Тимофей перевел слова князя.

Бельгутай медленно и аккуратно, словно подношение степняцкому божку, положил на земляной пол сабельную рукоять.

Тимофей облегченно вздохнул, бросил меч в ножны.

И опять татарин обвел его вокруг пальца! Резко распрямившись, нойон рванул из-за голенища нож-хутуг. Тимофей запоздало попытался остановить неугомонного степняка. Куда там! Руки схватили пустоту.

Бельгутай вновь атаковал князя. Шаг, другой. Разбег. Прыжок. Дикий звериный взвизг. Кривой засапожник, занесенный над головой Угрима…

На этот раз князь-волхв поймал Бельгутая в его последнем прыжке. Угрим вскинул руки навстречу татарину, что-то шепнул – коротко и быстро. Яркий синий высверк, полыхнувший на кончиках пальцев ищерского кудесника, ударил в летящую фигуру.

И фигура замерла. Визг степняка оборвался. Бельгутай завис в воздухе – в полушаге от Угрима, в локте от пола. Завис нелепо и необъяснимо. Неподвижно. Поджатые ноги, рука с ножом, уже опускающаяся для смертельного удара, взметнувшиеся, да так и не опавшие полы походного плаща-цува, наброшенного поверх доспеха, перекошенное лицо, глаза навыкате, рот, раззявленный в беззвучном крике…

Угрим опустил руки. Устало выдохнул. Неодобрительно покачал головой, глядя на неподвижную фигуру перед собой.

Тимофей отступил на шаг, не отводя глаз от подвешенного в воздухе посла. Тот не шевелился. Не моргал даже. А главное – не падал! Бельгутай был подобен искусно высеченному и раскрашенному истукану. Только… только истуканы ведь не парят в воздухе.

Тимофей ошеломленно повернулся к Угриму.

Князь тяжело дышал. Видимо, не так уж и легко было сотворить подобное чародейство.

– Он… он… он… – хрипло бормотал Тимофей. Слова давались с трудом. – Он жив, княже?

– Жив, – ответил Угрим. – Живой татарин еще может мне пригодиться, а от мертвого посла проку не будет.

– Но… – Тимофей растерянно поднял руку, указывая на Бельгутая. – Но как?!

– Ничего страшного, – отмахнулся князь. – Просто для него остановилось время. На время…
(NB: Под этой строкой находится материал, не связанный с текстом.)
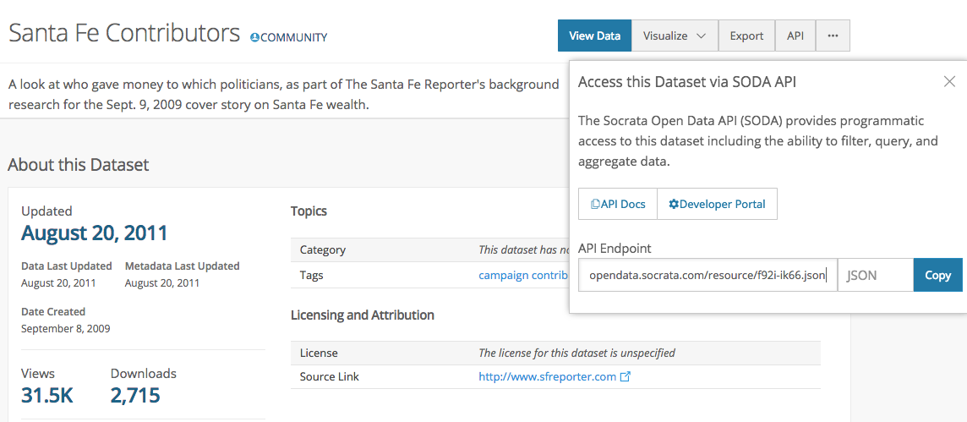Open Developer Portal via gear icon

tap(674, 204)
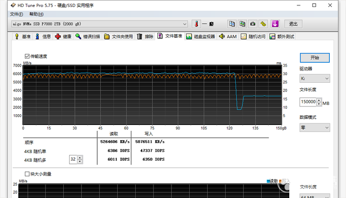This screenshot has width=346, height=198.
Task: Click the 退出 exit button
Action: point(293,24)
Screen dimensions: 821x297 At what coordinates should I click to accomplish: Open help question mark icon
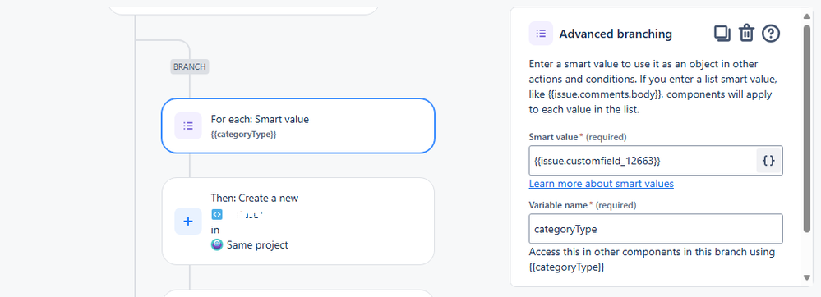(771, 34)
Тимофей непонимающе хлопал глазами. Однако князь в подробные объяснения вдаваться не стал. Утратив интерес к Бельгутаю, Угрим шагнул к вмурованному в камень бесермену.

– Давай-ка, Тимофей, поговорим теперь с другим нашим… хм… гостем.

Тимофей заставил себя отвернуться от Бельгутая, взглянул на голову, торчавшую из каменной колоны.

– Этого иноземца разве что только каленое железо разговорит, – рассеянно заметил он. – И то я не уверен. Крепкий бесермен.

– Не только железо, Тимофей, не только, – усмехнулся князь. – Правда ведь?

Вопрос был обращен к пленнику.

– Княже, он вроде и языка-то нашего не понимает, – предупредил Тимофей.

– Ничего, меня поймет, – с губ Угрима не сходила холодная насмешливая улыбка.

Князь-волхв не отводил от полонянина немигающих смоляных глаз. И словно неведомая сила притягивала к его глазам взгляд злых щелочек на искаженном бесерменском лице. Тимофей отчетливо видел: злости в них становится меньше. Страха – больше. Что творил сейчас Угрим с беспомощным пленником одними лишь своими темными очами, трудно было даже представить.

* * *

Итиро пришел в себя давно, еще в тот момент, когда, связанный и перекинутый через чужое седло, въезжал на колдовскую Тропу. Для него, между прочим, проложенную. Для него одного. Но послужившую другим. Двум идзинам, спасавшимся от погони.

Голова, налитая тупой пульсирующей болью, моталась как мячик на веревке. В живот врезалась жесткая седельная лука, прочные волосяные веревки впивались в кожу. Но Итиро, как и подобает истинному синоби-но-мо, стоически переносил боль. Притворившись бесчувственной куклой, он пытался незаметно освободиться от пут.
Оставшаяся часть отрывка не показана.